Background and Aims: In the last decade, several studies have reported the isolation of stem cell population from different dental sources, while their mesenchymal nature is still controversial. The aim of this study was to introduce the isolating methods for stem cells from human dental pulp and to determine their mesenchymal nature before differentiation.
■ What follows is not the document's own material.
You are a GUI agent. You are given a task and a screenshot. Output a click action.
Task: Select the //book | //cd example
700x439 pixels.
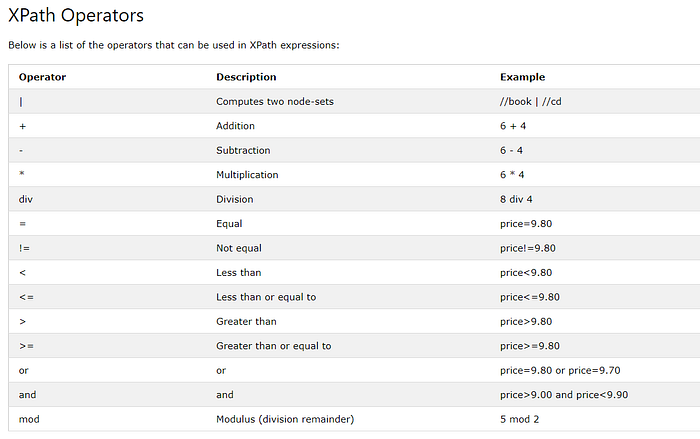[x=530, y=102]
  Material and methods: One of the best sources for stem cell is dental pulp tissue. Dental Pulp Stem Cells (DPSCs) would be the most convenient source of stem cells because teeth were easy to retrieve and removed throughout life. Pulp is a specialized connective tissue including blood and lymph vessels, nerves, and the interstitial fluid. DPSCs can be found within the ‘‘cell rich zone’’ of pulp. DPSCs have been isolated for the first time in 2000 by Gronthos; these cells exhibited a differentiation potential for odontoblastic, adipogenic and neural cytotypes. Gronthos isolated stem cells in 2 different methods: The enzymatic digestion method and the second was out growth, these cells could be cryopreserved in liquid nitrogen. It has also been shown that human DPSCs can be used for complex structures such as pulp or woven bone formation in vivo.

  Conclusion: DPSCs originate from the cranial neural crest and have neural characteristics such as the expression of neurotrophins. Therefore, DPSCs may represent a promising source in cell therapy for neurological disorders. Characterization of these cells and determination of their potentialities in terms of specificity of regenerative response will form the foundation for development of new clinical treatment modalities, whether involving directed recruitment of the cells and seeding of stem cells at sites of injury for regeneration or use of the stem cells with appropriate scaffolds for tissue engineering solutions. Such approaches will provide an innovative and novel biologically based on new generation of clinical treatments for dental disease.